Wir müssen als zukünftig den Wunsch nach mehr Selbstbestimmung und Deregulierung ernster nehmen. Das gilt gegenüber privaten und öffentlichen Trägern gleichermaßen. Es braucht hier schlicht mehr Luft zum Atmen.

Zu Schluss: Globalisierung, Digitalisierung, Klimawandel und Migrationsdruck werden an uns nicht vorbeigehen.

Wir müssen deshalb darauf mit Antworten (und vielleicht auch [neuen] Köpfen) reagieren die die Menschen akzeptieren und mit tragen.

Das Wahlergebnis zeigt: Die Menschen wünschen sich einen starken Staat.

„Die Leute wollen, dass Deutschland Deutschland bleibt. Sie wollen keine Parallelgesellschaften und keinen Anstieg der Kriminalität. Sie wollen nicht, dass religiöse oder politische Auseinandersetzungen unter Flüchtlingen hier ausgetragen werden.“

Wir haben also auf allen Ebenen viel zu tun. Seriöse und mehrheitsfähige Lösungen dazu traue ich nur der Union zu.
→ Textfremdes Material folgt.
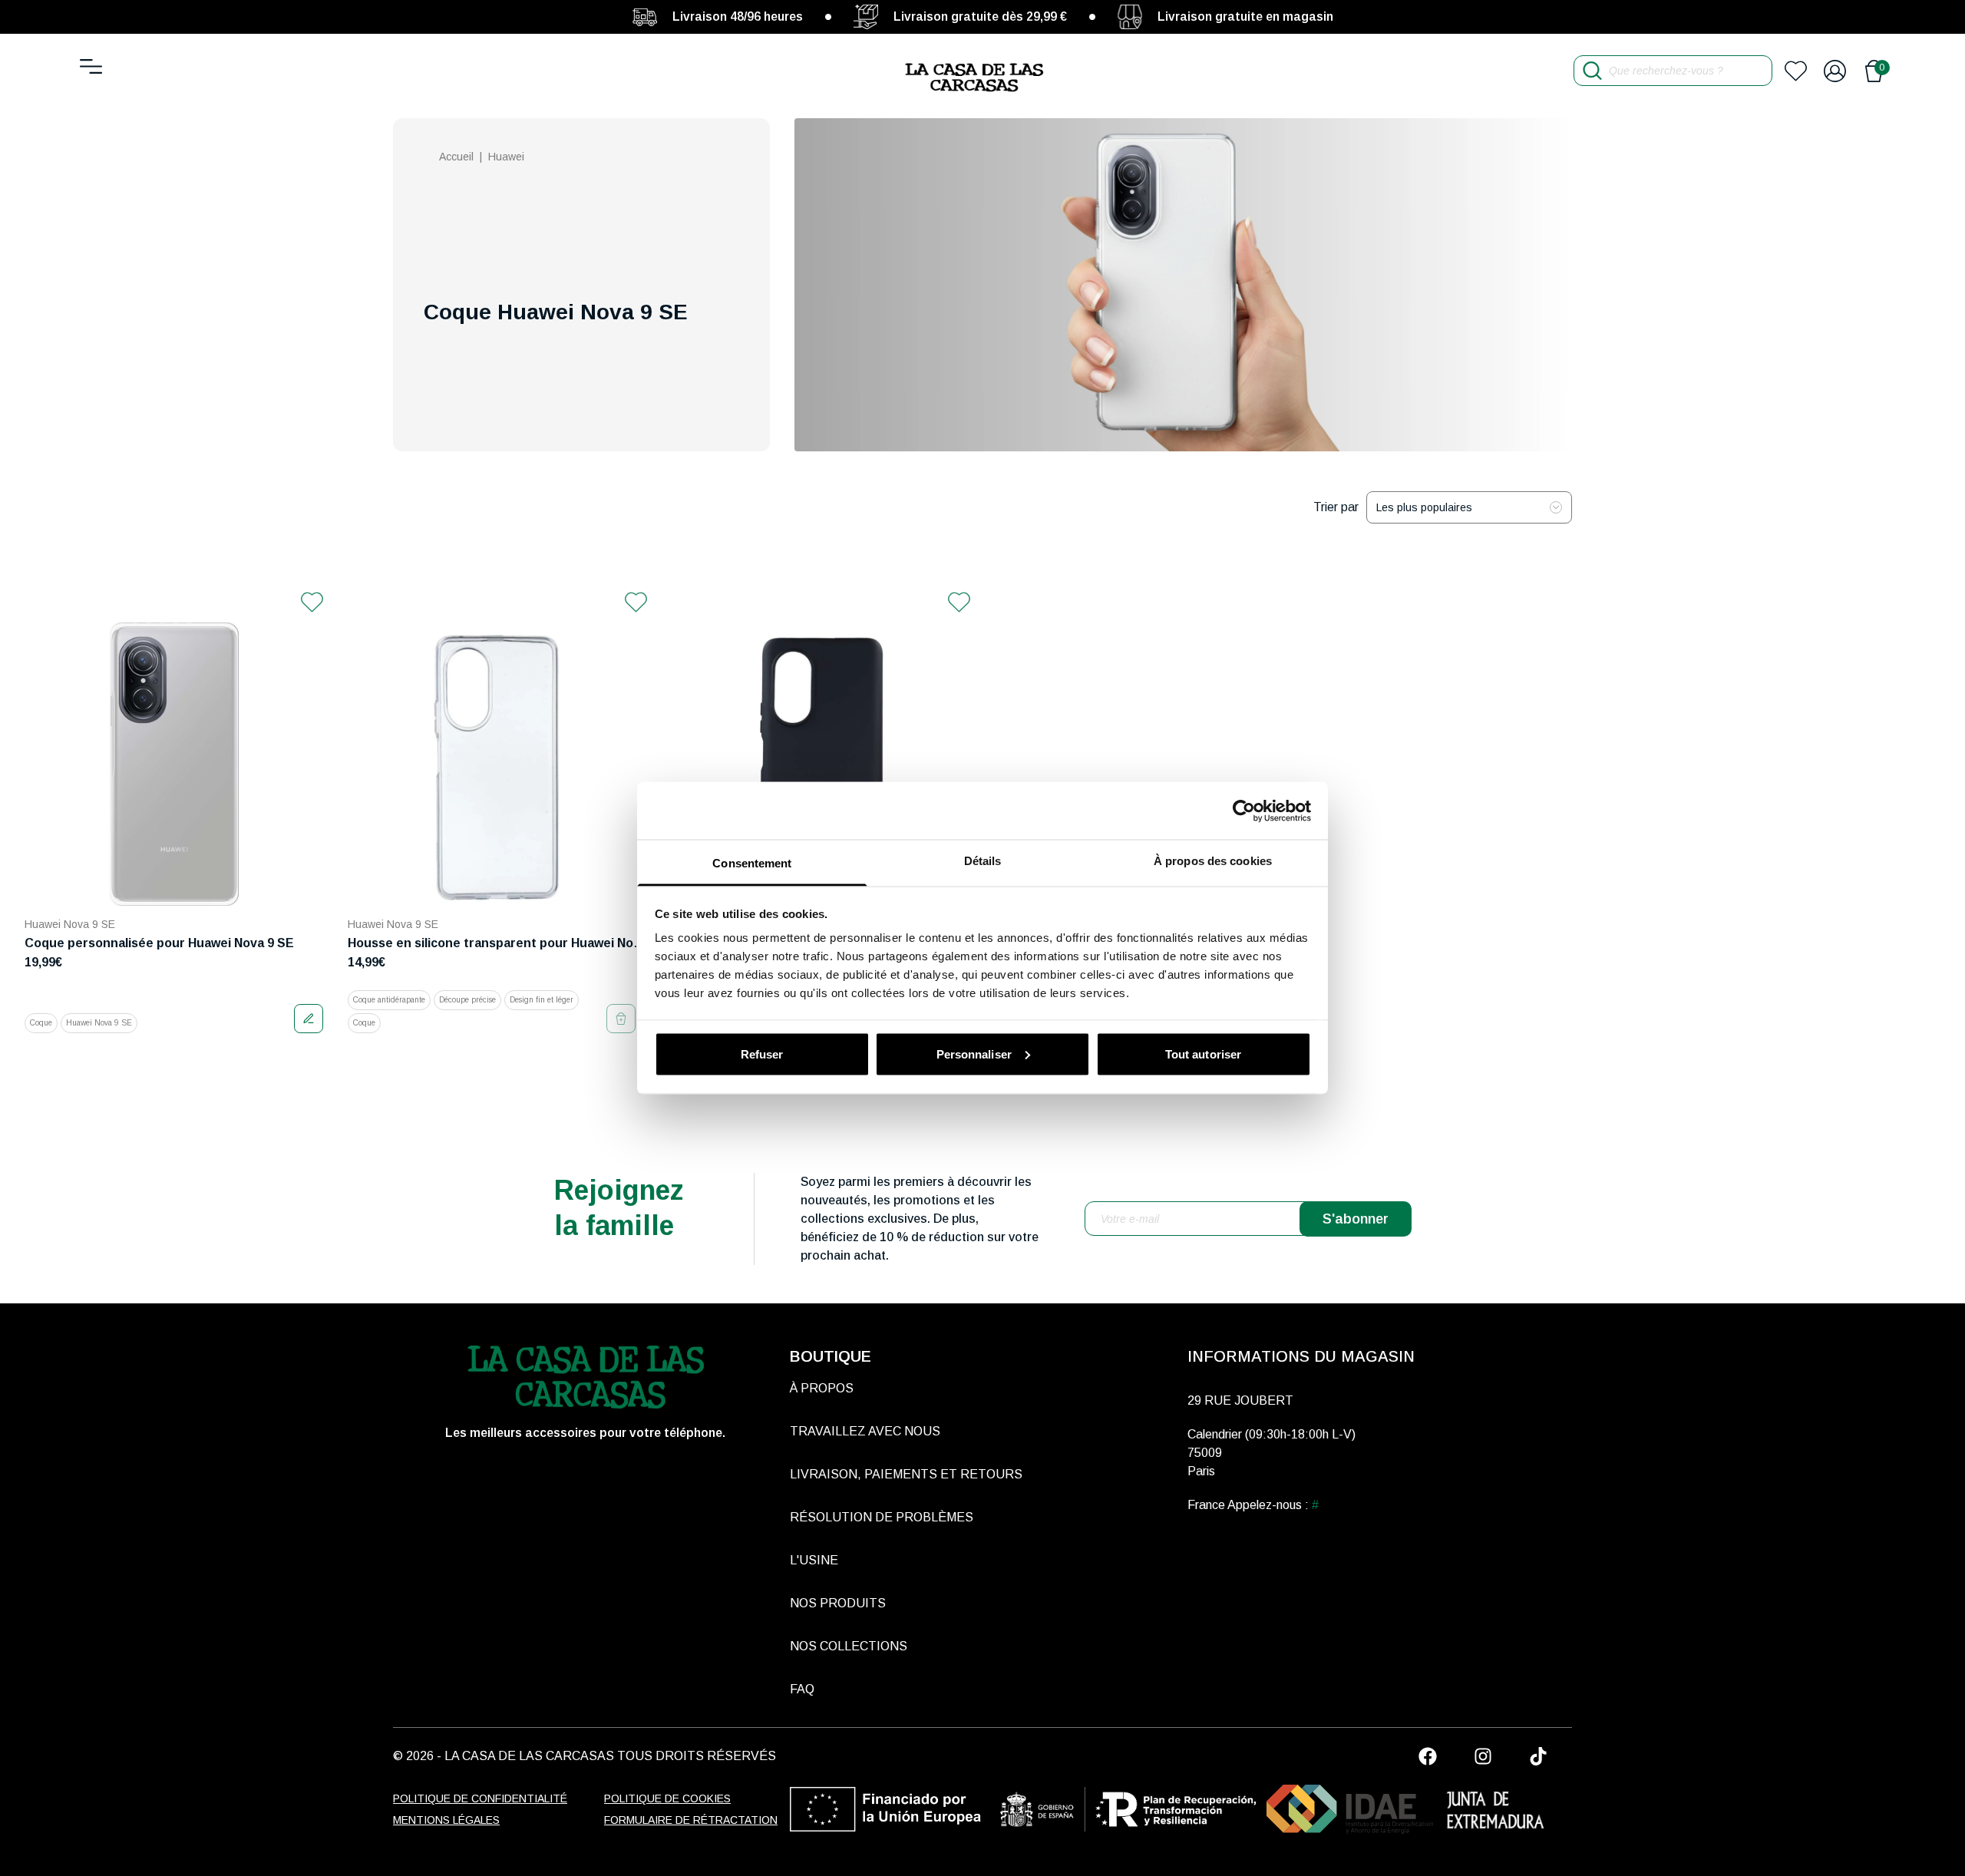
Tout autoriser (1203, 1053)
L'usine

Dazu braucht es ein kantiges Profil der Union mittig – rechts, klare und deutliche Ansagen wo wir mit unserem Land hinwollen. Und dazu braucht es
  • den Willen zu mehr Einigkeit untereinander
  • ein starkes Bekenntnis zum Rechtsstaat und
  • den Mut zu mehr Freiheit.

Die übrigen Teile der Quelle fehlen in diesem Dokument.